How many times have we met people who are over-confident about their opinion, the ones who never put their foot down because their word shall be the final?

Indeed, a lot many times.

We come across situations that seem a little too tough to handle because no one wants to reach a conclusion. Don’t get frustrated if they won’t understand your point, they are just too ignorant to admit that they might be wrong.

In fact, some sources mention that as much as 93 % of population considers they are above average at one time or the other, statistically speaking which is impossible.

Then? Are we all stupid?

No, most of us are just ignorant that ‘we are not that smart’. Most of us believe that we are better than the average. This is what the Dunning-Kruger effect talks about, of illusory superiority. That many-a-time, most of us overestimate our abilities.

And perhaps that is why once a fool, always a fool!

the dunning kruger effect

Is it a threat?

Time and again philosophers and scientists have pointed out that ignorance, illusory- superiority, idiocy and doctrinaire certainty are big threats to science and society.

This is perhaps one of the major reasons why they wanted to study the effect of illusory superiority in the first place

While conducting the experiment the psychologists David Dunning and Justin Kruger not only found that the ones scoring low in reality assessed themselves higher than the ones who actually scored well, they also found that when confronted with reality the competent participants increased their assessment and got closer to reality while the incompetent ones did not change at all.

Rather they tried to question the validity of the test.

Also verified in other studies it was again proved here that ‘feedback helps the competent more than it does the incompetent’.

This is what the threat is, when you are inept, but you cannot know you are.

the dunning kruger effect

How to get rid of it?

Once a fool, always a fool is true to some sense.
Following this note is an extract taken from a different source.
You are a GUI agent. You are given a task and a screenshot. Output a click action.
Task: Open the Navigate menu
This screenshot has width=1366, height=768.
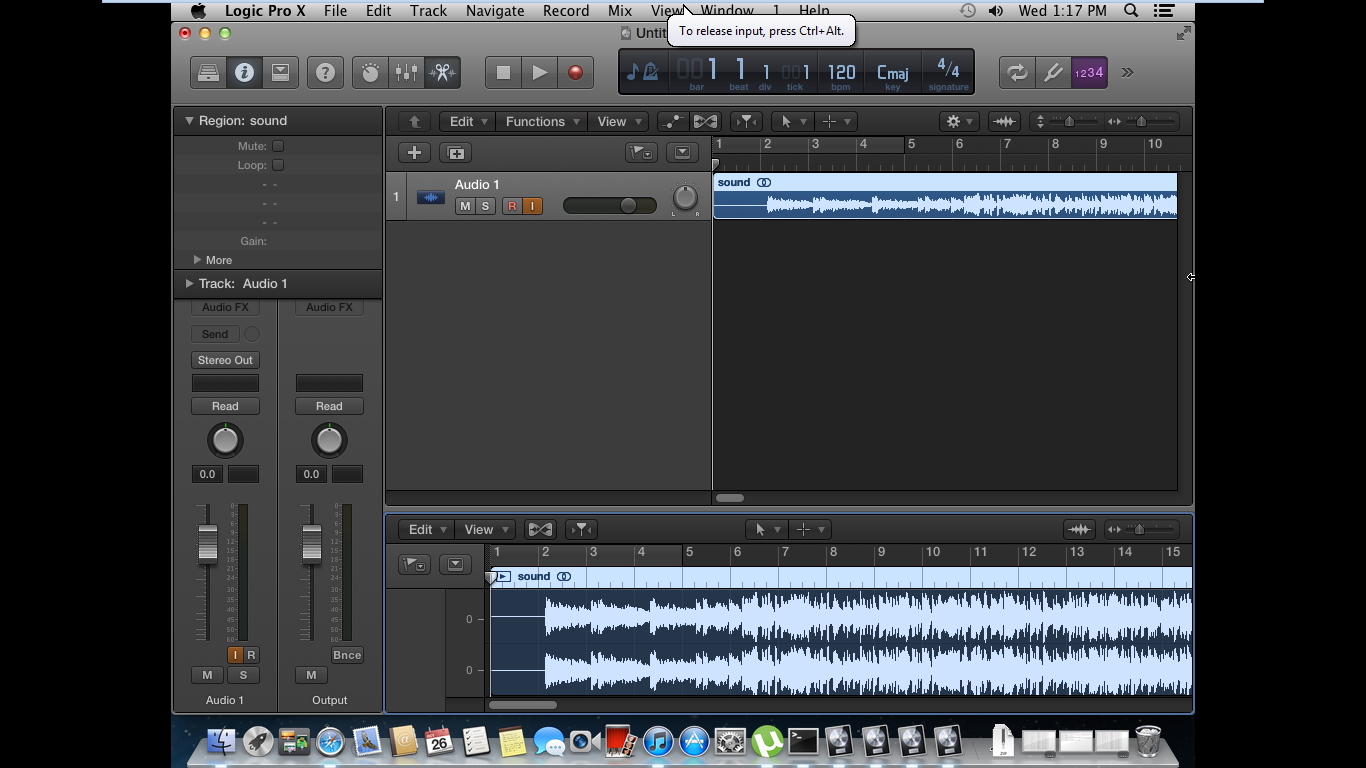pos(495,11)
And certainly as proved earlier, even if you try to make the person realize he isn’t ready to listen because of his ignorance, then how do you get rid of it?

We cannot omit constructive feedback here, even if it proves to be unnecessary to incompetent.

The need to fight this arises from the fact that no matter how unskilled they may be they are confident of the little they know. There remain chances of them getting to top positions.

And we can’t let the world run by people who are stern, obstinate and ignorant.

The problem also lies with the fact that the competent and apt mostly underestimate themselves. Of course, being always right is a sign of foolishness itself but to question one on each capability of his is no good either.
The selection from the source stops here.